YOUR OBJECTIVE:
Top to bottom, every record is to be copied word for word.

Records from a data source:
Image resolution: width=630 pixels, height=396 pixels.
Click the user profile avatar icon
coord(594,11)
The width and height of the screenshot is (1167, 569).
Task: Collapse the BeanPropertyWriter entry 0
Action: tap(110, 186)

RESPONSE FOR THIS EXERCISE:
Image resolution: width=630 pixels, height=396 pixels.
Click the user profile avatar icon
coord(594,11)
The width and height of the screenshot is (1167, 569).
Task: Collapse the BeanPropertyWriter entry 0
Action: tap(110, 186)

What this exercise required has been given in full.